I heard a radio program recently that was discussing zoonotic diseases - those shared between animals and humans - lyme disease being the most recognized among them. The person being interviewed described the factors that limit their spread. The most effective was the natural order attained by having diverse species inhabit a large area together. Predators limit the overpopulation of their prey, allowing a tenuous balance to be achieved  The diversity of wildlife on this farm is our most important asset in maintaining ecological stability. It is one thing to hear owls in the night, or observe coyotes stalking groundhogs, but it's another thing to find clear evidence of a predator with its prey. After taking some hay up to the cows, I was remarking to Garth about how you could see all the little mouse tracks swerving this way and that on top of the snow. Our eyes followed the meandering lines until we both noticed one path that was interrupted.

A large bird had caught sight of this rodent, swooped down, carving large streaks with its tail, and then, clutching the mouse with its talons, broke into flight again. I feel so happy to have these relationships playing out around us. It's my hope that our farming practices will do little to quell this activity and that we might live contentedly around the edges of this dynamic order. 

- Alanna

Thursday, January 3, 2013

Heirloom Turkeys in the New Year

The new year stretches ahead of us. 

This is the path worn through the snow by our cows. They use it to retreat from the wind once they've eaten their fill. It stretches to the very top of the hill where the forest beyond the fence cups the pasture at its side and blocks the brunt of the weather. I marvel at them every time I'm within view when they descend to the feeder. They follow each other tightly in single file along the ridge of the hill. We have nearly two feet of snow now, and cows know to conserve what energy they can through minimizing their efforts. We're doing the same - carving only necessary paths, going no further than we need to, and casting our minds forward as we sit comfortably indoors.

MATERIAL SHOWN:

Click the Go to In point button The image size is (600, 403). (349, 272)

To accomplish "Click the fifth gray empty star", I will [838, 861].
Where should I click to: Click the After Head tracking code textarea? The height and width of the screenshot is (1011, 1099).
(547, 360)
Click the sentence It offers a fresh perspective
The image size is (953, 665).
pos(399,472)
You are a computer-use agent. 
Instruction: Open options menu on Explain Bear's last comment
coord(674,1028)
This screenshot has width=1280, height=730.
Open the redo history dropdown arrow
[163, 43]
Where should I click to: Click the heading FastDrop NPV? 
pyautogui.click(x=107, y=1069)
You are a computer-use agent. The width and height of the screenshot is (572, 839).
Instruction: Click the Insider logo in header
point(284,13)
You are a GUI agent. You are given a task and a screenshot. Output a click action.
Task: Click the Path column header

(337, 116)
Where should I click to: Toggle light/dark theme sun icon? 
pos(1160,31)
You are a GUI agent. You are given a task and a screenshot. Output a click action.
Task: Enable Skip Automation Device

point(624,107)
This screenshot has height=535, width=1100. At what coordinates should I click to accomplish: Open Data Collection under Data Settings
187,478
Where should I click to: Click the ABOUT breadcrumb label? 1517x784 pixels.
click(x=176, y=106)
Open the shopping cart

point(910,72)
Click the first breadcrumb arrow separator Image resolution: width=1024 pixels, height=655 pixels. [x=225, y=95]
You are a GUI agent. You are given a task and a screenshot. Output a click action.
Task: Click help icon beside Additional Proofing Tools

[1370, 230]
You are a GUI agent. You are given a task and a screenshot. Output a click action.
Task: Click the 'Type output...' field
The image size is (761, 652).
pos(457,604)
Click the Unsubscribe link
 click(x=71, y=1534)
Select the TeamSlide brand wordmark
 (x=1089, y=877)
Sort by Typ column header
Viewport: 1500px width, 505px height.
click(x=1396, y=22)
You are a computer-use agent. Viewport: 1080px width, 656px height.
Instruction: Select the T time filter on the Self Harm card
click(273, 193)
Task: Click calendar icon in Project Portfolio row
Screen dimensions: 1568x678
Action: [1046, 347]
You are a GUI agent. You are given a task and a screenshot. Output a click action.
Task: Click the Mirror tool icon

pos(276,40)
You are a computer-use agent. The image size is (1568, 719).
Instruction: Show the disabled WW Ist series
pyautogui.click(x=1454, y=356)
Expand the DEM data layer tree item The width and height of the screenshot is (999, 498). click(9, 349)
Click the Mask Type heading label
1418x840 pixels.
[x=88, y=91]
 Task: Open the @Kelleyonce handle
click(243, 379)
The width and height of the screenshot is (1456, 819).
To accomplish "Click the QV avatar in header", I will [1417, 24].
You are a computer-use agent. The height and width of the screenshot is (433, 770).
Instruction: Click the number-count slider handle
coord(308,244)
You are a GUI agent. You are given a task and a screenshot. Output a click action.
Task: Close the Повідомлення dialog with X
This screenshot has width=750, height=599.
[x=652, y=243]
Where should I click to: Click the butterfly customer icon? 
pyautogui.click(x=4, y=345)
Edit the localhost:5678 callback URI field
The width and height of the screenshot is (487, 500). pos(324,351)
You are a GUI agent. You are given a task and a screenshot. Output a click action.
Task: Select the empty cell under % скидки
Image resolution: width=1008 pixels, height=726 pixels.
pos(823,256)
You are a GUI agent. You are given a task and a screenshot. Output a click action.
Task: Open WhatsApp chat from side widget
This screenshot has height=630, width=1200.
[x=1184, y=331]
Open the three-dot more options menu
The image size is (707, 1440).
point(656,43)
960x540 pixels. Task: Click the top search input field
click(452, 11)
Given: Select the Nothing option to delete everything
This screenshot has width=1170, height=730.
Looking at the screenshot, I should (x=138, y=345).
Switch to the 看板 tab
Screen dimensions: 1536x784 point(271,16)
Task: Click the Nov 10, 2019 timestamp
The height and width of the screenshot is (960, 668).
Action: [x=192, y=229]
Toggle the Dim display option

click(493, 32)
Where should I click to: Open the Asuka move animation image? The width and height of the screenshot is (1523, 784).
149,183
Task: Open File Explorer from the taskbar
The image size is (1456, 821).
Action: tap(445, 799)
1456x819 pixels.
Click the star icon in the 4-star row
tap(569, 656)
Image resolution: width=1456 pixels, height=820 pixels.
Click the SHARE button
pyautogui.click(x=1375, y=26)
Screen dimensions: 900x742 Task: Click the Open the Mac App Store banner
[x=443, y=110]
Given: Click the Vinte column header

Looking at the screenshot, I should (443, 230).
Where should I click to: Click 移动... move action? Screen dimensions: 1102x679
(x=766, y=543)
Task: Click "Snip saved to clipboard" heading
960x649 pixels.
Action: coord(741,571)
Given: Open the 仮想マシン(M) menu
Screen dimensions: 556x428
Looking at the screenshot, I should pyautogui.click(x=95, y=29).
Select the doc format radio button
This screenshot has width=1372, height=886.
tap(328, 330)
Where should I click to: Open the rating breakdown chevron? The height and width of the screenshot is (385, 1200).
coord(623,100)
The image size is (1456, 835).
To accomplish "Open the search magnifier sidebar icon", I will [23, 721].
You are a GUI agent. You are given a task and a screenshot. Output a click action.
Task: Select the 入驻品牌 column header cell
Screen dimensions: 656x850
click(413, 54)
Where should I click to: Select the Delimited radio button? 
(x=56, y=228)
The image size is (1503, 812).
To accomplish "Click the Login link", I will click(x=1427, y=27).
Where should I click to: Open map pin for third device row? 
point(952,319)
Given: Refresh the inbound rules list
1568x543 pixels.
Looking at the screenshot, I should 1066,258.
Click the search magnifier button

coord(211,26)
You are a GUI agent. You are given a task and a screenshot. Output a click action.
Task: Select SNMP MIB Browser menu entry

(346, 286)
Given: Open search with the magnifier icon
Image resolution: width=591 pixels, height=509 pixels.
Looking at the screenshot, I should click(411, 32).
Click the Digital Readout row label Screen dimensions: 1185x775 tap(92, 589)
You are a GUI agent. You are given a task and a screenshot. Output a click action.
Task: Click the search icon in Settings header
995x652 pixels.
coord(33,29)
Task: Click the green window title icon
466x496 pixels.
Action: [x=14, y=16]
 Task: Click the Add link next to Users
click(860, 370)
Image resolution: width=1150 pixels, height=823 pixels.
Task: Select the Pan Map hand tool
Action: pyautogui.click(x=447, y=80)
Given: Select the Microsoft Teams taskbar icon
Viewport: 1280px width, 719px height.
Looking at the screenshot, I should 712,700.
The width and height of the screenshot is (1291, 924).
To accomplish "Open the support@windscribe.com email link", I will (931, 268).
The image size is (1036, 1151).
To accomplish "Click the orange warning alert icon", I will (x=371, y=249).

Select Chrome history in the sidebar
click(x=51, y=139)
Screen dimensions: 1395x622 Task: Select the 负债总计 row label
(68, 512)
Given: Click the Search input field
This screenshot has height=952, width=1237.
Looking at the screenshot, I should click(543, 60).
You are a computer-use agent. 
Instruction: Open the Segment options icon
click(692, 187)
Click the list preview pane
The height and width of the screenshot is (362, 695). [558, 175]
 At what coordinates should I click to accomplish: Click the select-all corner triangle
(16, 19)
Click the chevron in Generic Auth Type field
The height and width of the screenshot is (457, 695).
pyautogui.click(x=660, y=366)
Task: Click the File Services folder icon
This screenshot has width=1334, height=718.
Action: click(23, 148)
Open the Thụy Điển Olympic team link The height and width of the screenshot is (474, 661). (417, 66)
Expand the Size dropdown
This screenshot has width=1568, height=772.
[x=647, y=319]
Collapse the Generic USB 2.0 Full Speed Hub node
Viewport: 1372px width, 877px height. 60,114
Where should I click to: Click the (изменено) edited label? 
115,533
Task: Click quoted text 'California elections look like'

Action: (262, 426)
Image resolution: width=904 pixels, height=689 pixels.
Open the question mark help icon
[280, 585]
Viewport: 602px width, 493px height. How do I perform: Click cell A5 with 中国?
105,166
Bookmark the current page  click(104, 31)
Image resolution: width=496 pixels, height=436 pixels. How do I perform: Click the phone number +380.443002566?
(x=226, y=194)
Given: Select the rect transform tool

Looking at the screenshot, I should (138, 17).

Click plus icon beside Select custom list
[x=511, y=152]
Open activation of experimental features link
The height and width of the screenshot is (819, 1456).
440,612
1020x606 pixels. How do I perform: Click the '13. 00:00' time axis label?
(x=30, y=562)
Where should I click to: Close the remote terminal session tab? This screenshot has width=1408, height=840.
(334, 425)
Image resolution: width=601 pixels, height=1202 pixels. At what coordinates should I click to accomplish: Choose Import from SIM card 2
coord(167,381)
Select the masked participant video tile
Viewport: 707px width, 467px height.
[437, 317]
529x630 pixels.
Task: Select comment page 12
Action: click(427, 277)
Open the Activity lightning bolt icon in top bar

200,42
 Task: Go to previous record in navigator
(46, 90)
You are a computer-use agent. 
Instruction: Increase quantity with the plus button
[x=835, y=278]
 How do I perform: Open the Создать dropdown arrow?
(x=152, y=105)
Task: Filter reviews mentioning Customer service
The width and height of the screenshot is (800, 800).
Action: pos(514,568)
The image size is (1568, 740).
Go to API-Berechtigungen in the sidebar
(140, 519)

TASK SET:
A. In the farm blog excerpt, how much snow is on the ground?
B. Print the part of the farm blog excerpt that opens with the words containing "A large bird" and closes with "this dynamic order.".

RESPONSES IN ORDER:
A. Nearly two feet.

B.
A large bird had caught sight of this rodent, swooped down, carving large streaks with its tail, and then, clutching the mouse with its talons, broke into flight again. I feel so happy to have these relationships playing out around us. It's my hope that our farming practices will do little to quell this activity and that we might live contentedly around the edges of this dynamic order.